This is a very common dish in Switzerland. Some variations have chunks of ham or potato in it and in some recipes the macaroni is boiled in milk instead of water. The following recipe is the one that Frieda, Herbert's mother, always makes.
Although this is made with macaroni and cheese, it's not the same as American macaroni and cheese. Alpler macaroni is lighter and much less cheesy. It's quick and easy to make and depending on what type of cheese you use, it's also inexpensive.
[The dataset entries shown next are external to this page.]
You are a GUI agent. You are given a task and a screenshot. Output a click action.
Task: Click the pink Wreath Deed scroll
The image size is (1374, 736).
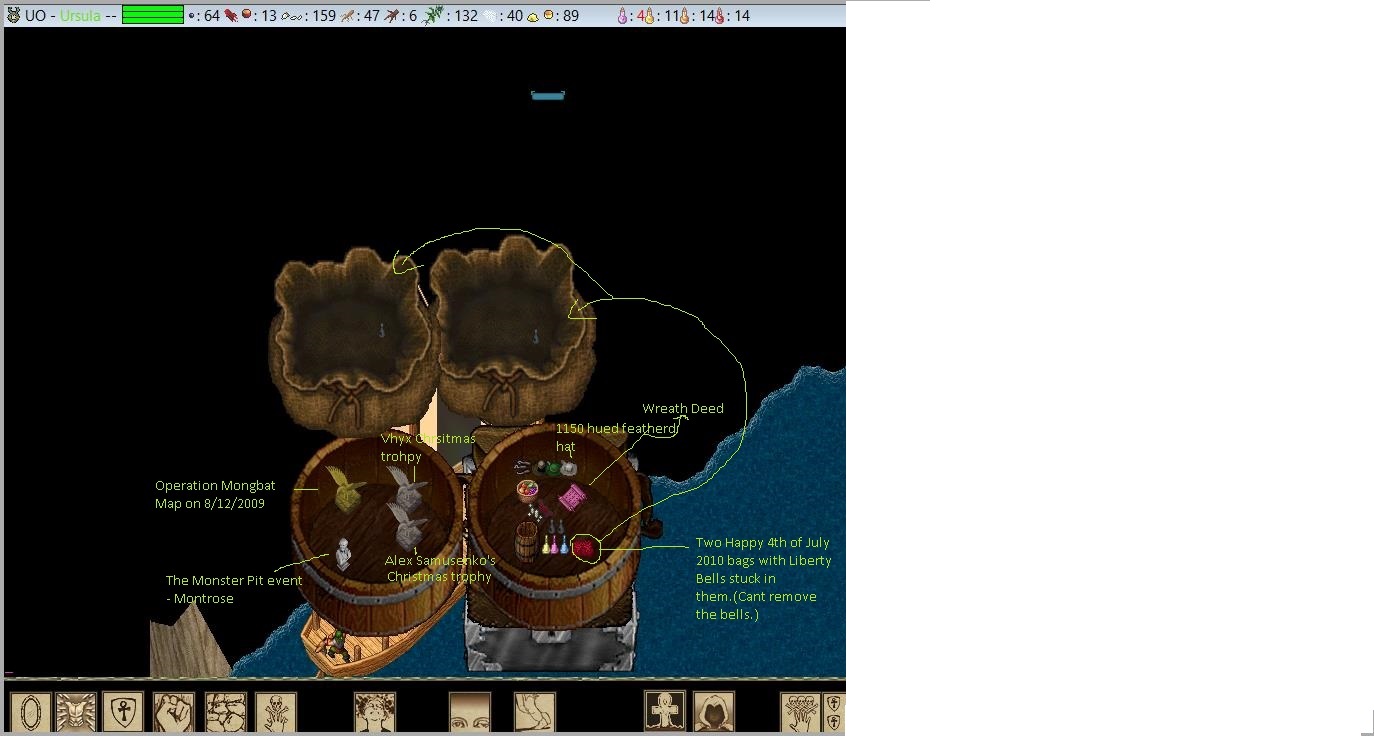pyautogui.click(x=572, y=496)
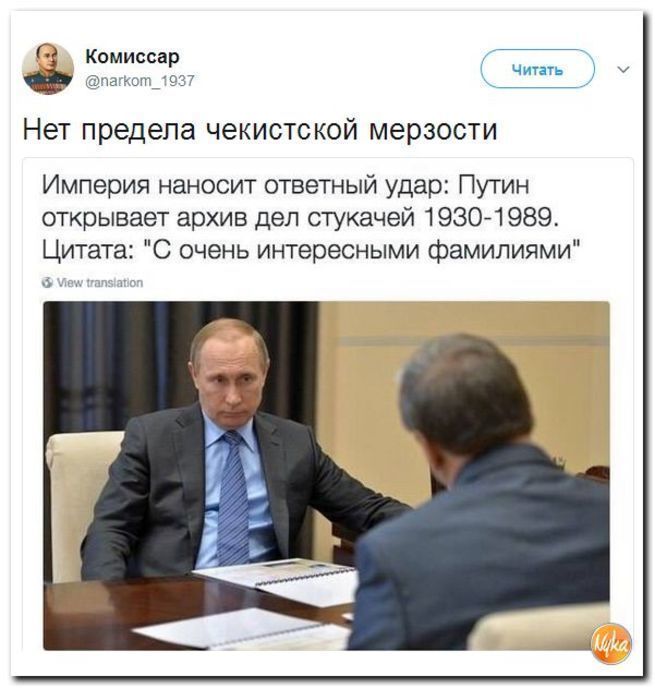Click the quote line С очень интересными фамилиями
This screenshot has width=655, height=688.
pyautogui.click(x=363, y=250)
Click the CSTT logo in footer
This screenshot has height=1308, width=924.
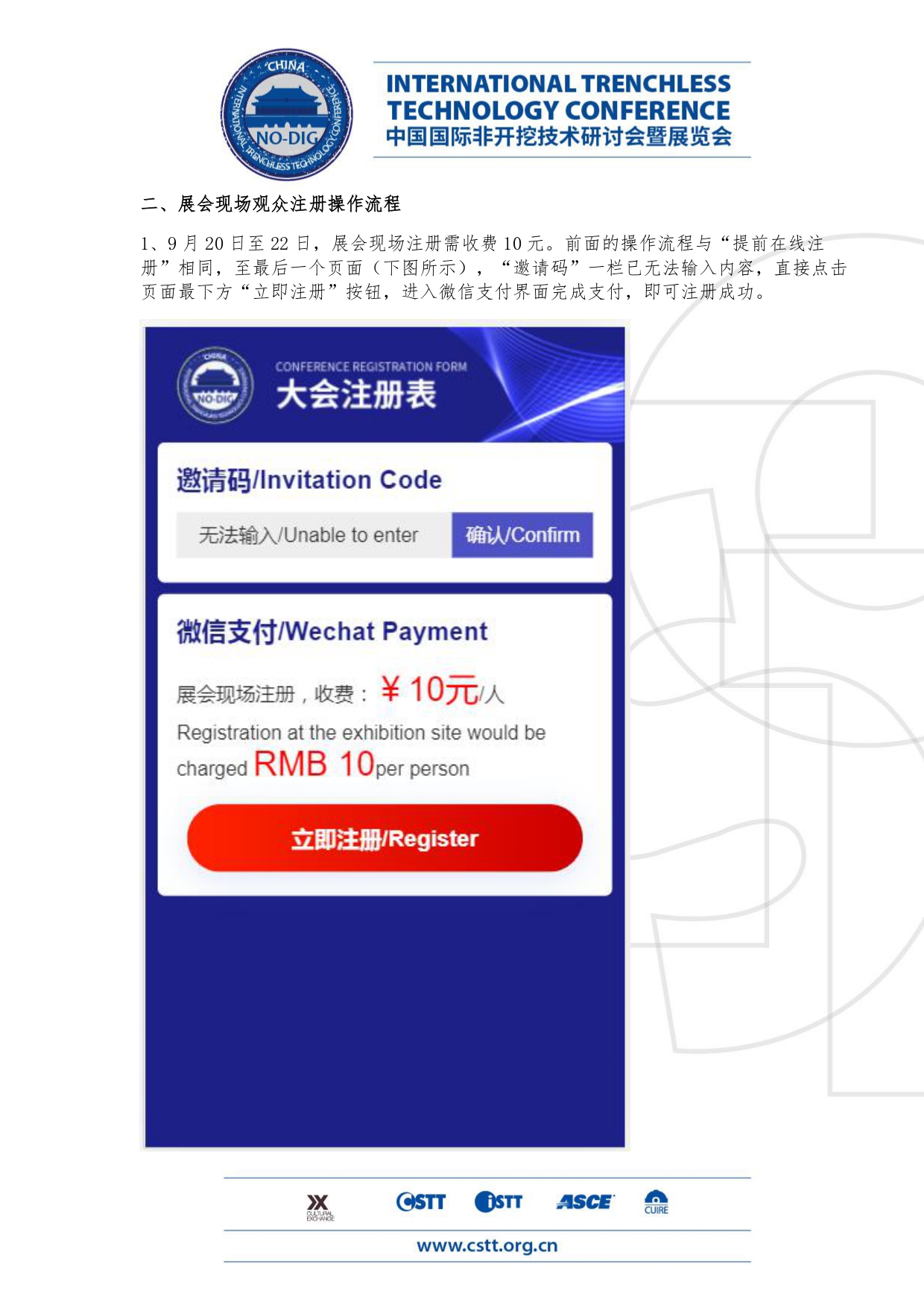click(x=420, y=1201)
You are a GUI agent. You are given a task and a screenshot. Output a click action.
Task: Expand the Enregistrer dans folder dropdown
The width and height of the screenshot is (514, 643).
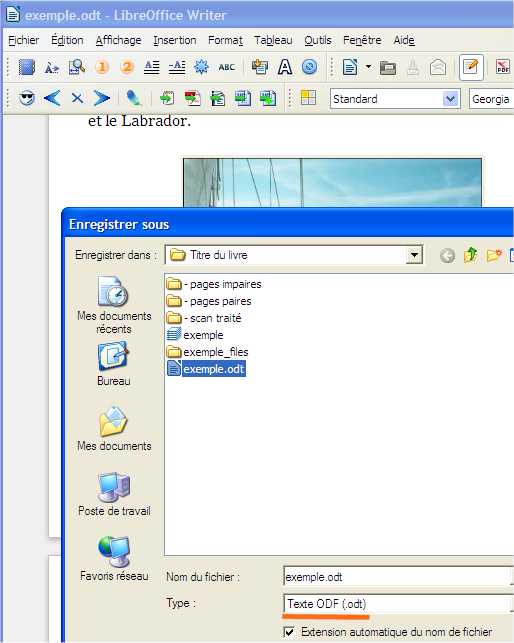[x=414, y=255]
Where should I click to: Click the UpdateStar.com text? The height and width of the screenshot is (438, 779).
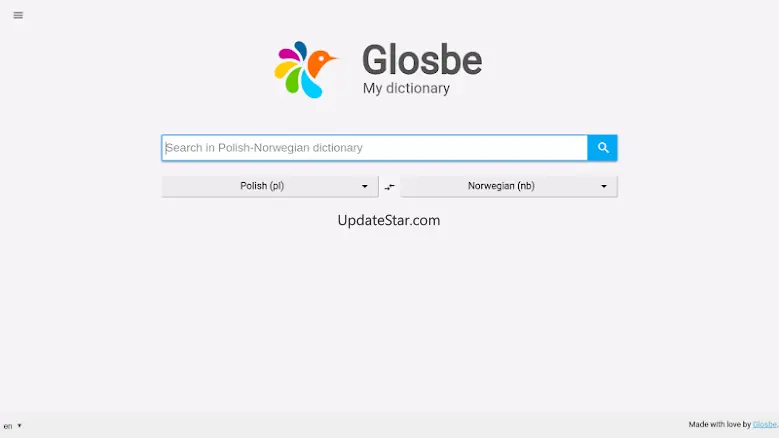389,220
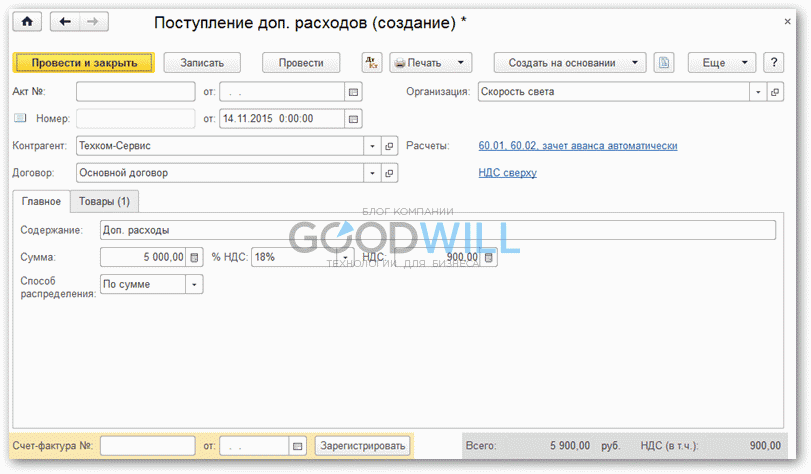
Task: Click the help question mark button
Action: [773, 63]
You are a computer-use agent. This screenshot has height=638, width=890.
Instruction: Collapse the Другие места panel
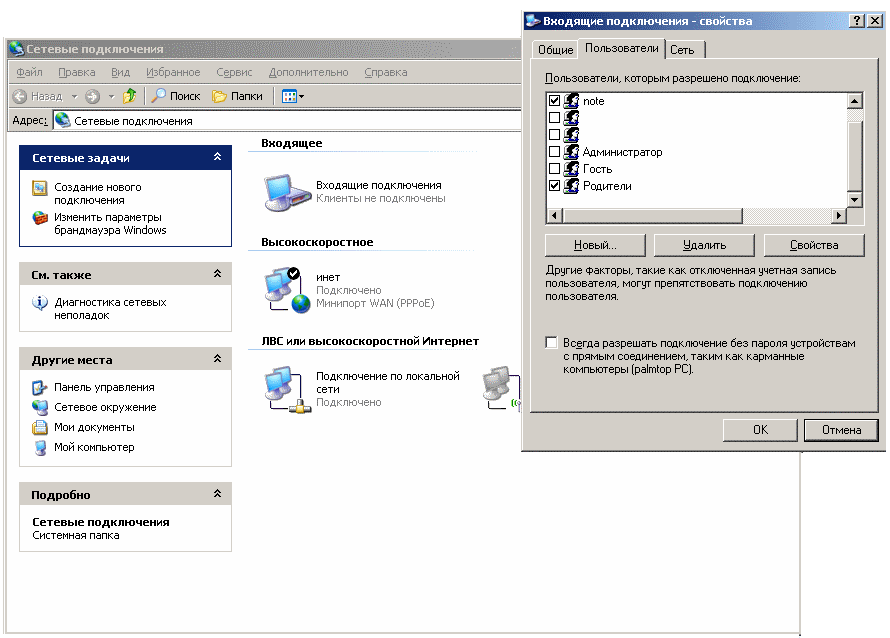pos(217,359)
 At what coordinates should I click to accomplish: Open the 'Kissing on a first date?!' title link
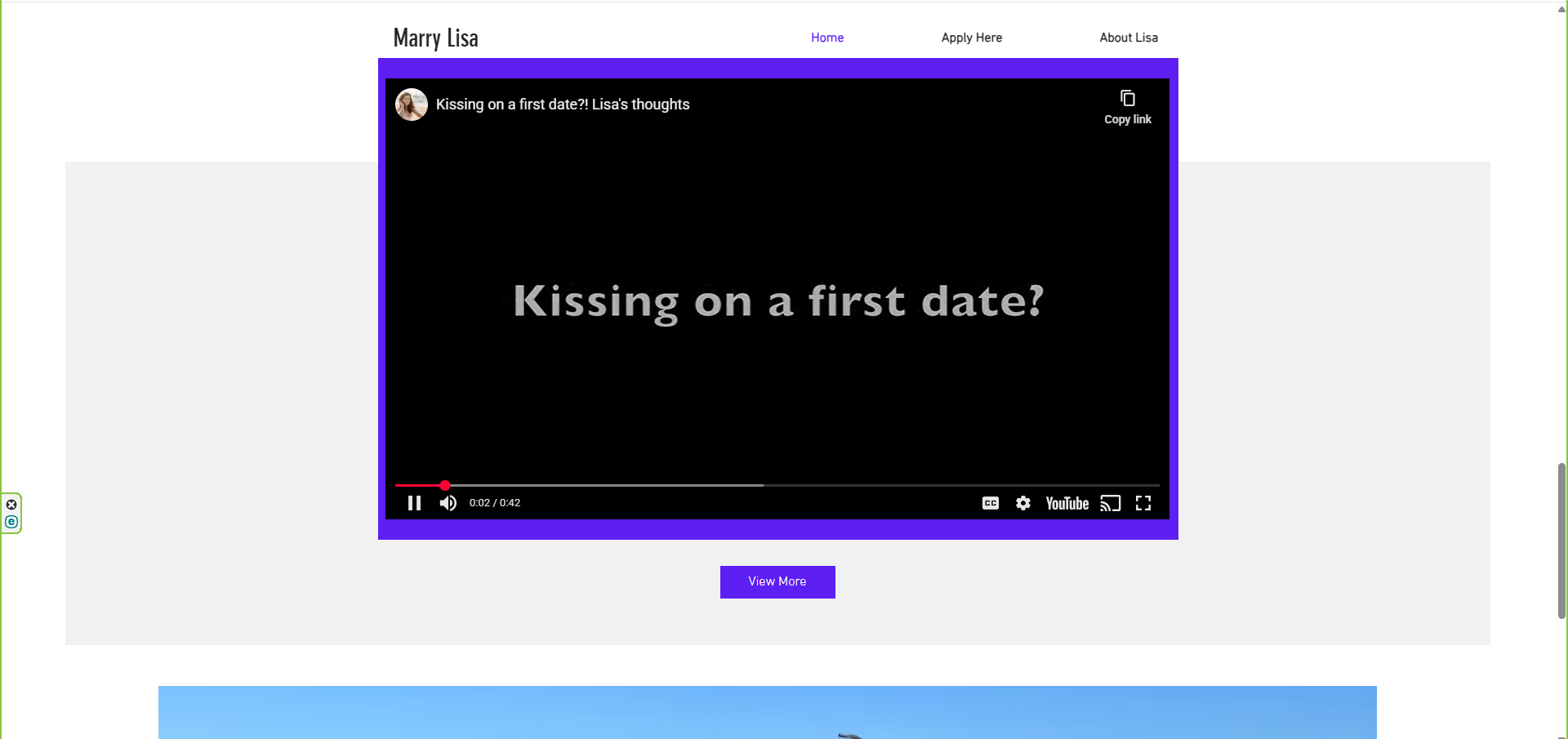563,105
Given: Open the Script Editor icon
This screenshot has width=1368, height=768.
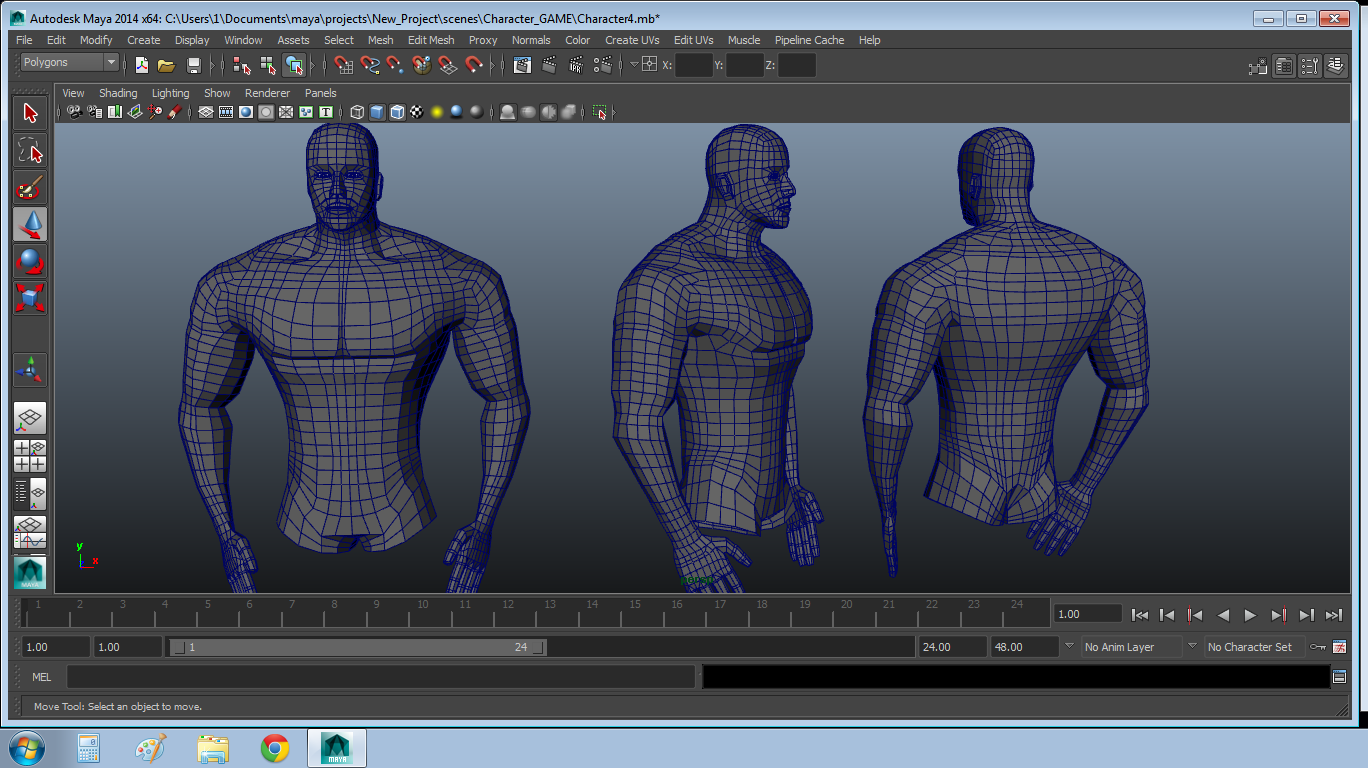Looking at the screenshot, I should (1339, 677).
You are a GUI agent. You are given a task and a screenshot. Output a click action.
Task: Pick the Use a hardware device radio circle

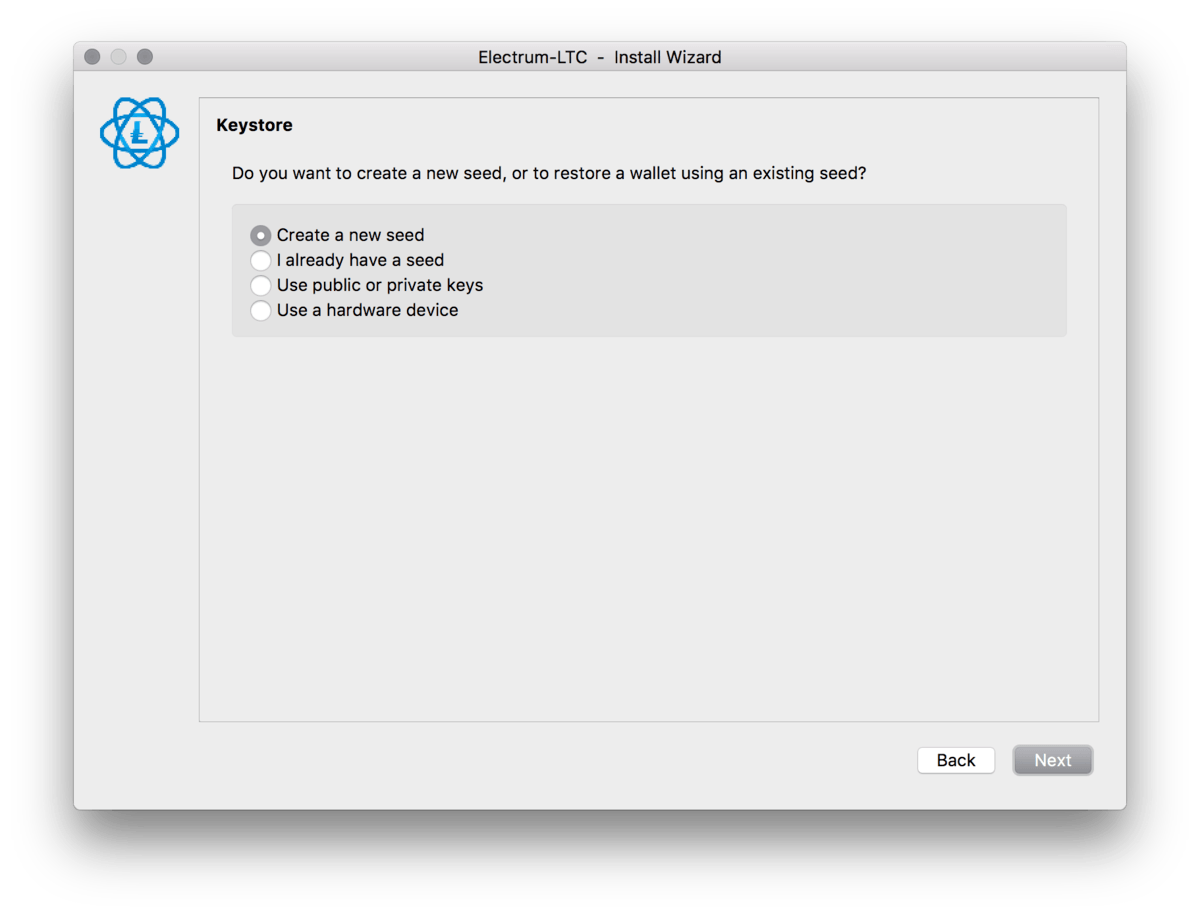point(261,311)
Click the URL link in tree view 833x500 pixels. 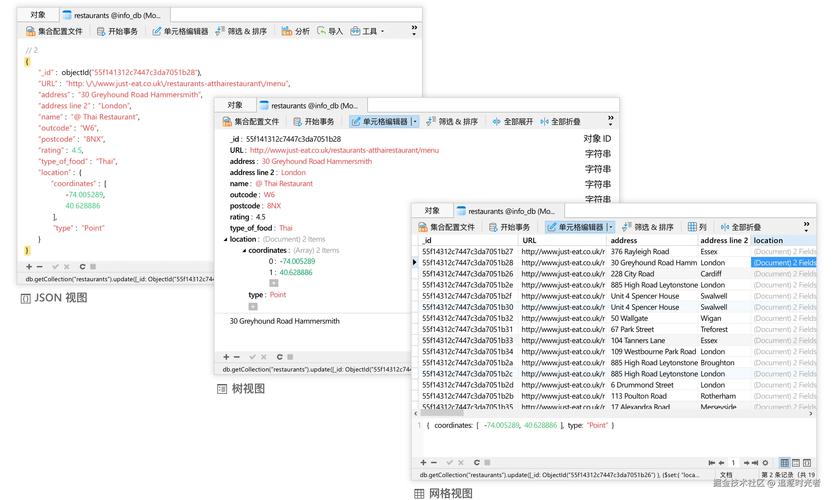344,150
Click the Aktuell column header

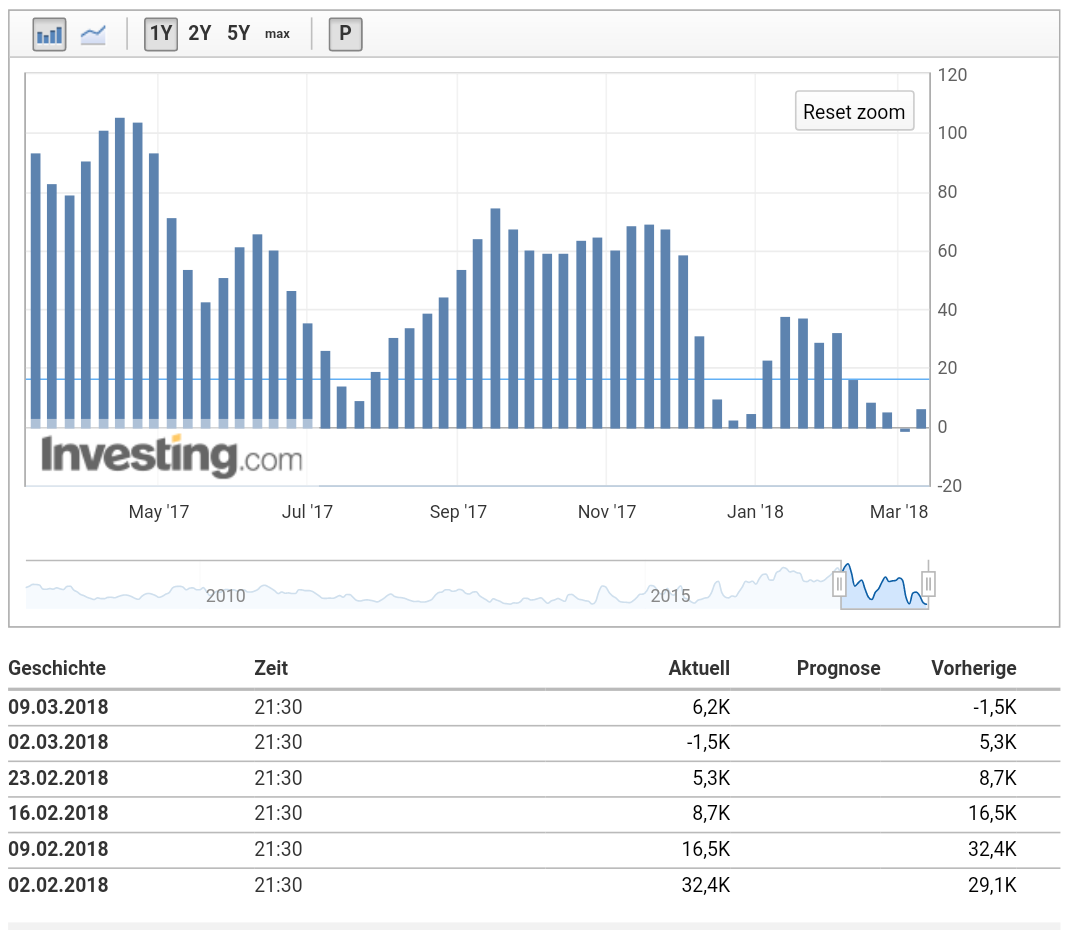699,669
On a cold snowy day, it makes a great meal by itself or it can be made as a side dish.
1 pound macaroni
2 T. butter
1 medium onion, halved and thinly sliced
1 cup heavy cream
3/4 cup cheese (Gruyère or Swiss), finely shredded
1. Preheat oven to 400°F (200°C)
2. Cook the macaroni.
3. Saute the onions in the butter until brown.
4. Heat the cream in a pan until simmering.
5. In a cake-sized baking dish, pour in half of the macaroni and sprinkle with half of the cheese.
6. Repeat for a second layer of remaining macaroni and cheese.
7. Pour the hot cream evenly over the macaroni and cheese.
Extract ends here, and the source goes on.